今回の宿は松前町の温泉旅館矢野さんである。独特の泉質はナトリウム・硫酸温泉(中性低張温泉)という事らしいが、詳しい事は温泉マニアではないので判らない。少し緑がかったお湯で肌がすべすべになるタイプのお湯だ。夕食は食事処で目玉は近海産の海産物である。特に今回は松前で水揚げされた本鮪の刺身が出てきたけど、赤身が美味しいね。1つだけトロもあったけど、トロは刺身より薄く引いて握って貰った方が僕は好きだ。ようするに脂が乗りすぎているということだ。これについてはもちろん好みなんだけど、適度な脂というレベルが美味しいのであって、脂が乗れば乗るだけ美味しいというわけではないと思うのだ。それは肉も然りである。
鮑は養殖ではなく、近海産の天然鮑を使っているらしい。

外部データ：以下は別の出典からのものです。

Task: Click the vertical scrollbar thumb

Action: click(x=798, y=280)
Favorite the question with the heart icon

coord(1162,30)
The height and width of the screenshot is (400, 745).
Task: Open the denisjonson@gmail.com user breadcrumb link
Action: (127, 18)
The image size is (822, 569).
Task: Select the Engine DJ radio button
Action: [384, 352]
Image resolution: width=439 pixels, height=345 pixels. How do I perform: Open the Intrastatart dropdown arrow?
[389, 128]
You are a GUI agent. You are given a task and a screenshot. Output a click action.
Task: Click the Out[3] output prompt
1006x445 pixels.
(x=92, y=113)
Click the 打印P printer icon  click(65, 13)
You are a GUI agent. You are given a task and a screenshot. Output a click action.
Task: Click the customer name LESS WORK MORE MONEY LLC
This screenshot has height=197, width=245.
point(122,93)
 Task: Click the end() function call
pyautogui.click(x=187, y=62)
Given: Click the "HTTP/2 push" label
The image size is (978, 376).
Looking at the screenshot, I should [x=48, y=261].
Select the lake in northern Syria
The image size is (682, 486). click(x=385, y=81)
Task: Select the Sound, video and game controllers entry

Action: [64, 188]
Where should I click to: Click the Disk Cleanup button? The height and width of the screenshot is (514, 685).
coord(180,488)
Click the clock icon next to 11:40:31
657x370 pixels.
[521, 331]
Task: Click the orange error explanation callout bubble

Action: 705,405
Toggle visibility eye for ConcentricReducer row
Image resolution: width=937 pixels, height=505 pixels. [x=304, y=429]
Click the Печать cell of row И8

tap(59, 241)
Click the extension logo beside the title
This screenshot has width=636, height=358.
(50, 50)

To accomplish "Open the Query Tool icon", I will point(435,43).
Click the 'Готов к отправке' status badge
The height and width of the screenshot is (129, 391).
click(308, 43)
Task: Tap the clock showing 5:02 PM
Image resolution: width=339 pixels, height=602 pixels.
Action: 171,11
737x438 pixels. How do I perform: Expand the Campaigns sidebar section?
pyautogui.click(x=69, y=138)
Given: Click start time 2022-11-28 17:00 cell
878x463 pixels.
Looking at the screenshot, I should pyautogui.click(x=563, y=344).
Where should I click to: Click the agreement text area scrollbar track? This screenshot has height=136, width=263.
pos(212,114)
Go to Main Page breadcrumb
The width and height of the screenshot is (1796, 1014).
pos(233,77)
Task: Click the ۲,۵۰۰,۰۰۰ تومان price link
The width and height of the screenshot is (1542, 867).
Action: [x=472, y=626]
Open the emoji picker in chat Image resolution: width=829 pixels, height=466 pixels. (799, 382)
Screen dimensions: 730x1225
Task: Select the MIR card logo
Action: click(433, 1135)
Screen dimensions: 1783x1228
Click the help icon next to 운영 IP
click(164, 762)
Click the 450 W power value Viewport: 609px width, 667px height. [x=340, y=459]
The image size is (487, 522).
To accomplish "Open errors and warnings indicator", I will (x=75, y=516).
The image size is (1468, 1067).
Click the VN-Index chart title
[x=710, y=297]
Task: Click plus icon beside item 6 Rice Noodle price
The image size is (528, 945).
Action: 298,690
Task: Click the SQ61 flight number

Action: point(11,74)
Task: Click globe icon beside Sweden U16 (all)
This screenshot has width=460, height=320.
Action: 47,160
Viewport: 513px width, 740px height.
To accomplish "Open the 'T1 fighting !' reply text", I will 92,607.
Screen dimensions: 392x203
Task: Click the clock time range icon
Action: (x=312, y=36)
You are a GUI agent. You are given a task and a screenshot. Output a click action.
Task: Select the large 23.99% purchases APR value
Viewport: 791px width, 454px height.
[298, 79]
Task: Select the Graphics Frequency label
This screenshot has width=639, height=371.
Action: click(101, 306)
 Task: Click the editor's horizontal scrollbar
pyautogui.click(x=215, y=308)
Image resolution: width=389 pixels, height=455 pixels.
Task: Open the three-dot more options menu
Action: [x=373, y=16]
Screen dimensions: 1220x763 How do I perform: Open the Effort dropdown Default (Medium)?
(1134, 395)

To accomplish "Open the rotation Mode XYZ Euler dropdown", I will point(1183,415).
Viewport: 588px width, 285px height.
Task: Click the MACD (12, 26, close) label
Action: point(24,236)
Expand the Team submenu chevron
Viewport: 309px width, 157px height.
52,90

確かに刺身を食べた限りでは天然物であろう。当然ながら美味である。ただ、今回美味しいと思ったのは鮑の酒蒸しである。生きている段階で日本酒を鍋に注ぎ調理すると鮑が全く固くならないのだ。刺身は勿論美味しいけど、酒蒸しもお勧めである。
道の駅で買い求めた岩海苔の弁当だけど、これが思いの外美味しかった。磯の香りを感じながら海苔とご飯と醤油の素朴な味わいは、なかなかのものである。この上にイカゲソの天ぷらとこれまたイカの入ったコロッケが1つ。それに松前漬けと香の物はショウガの甘酢漬(ようするに寿司屋のガリ)とシンプルだけど、個人的には好ましい弁当であった。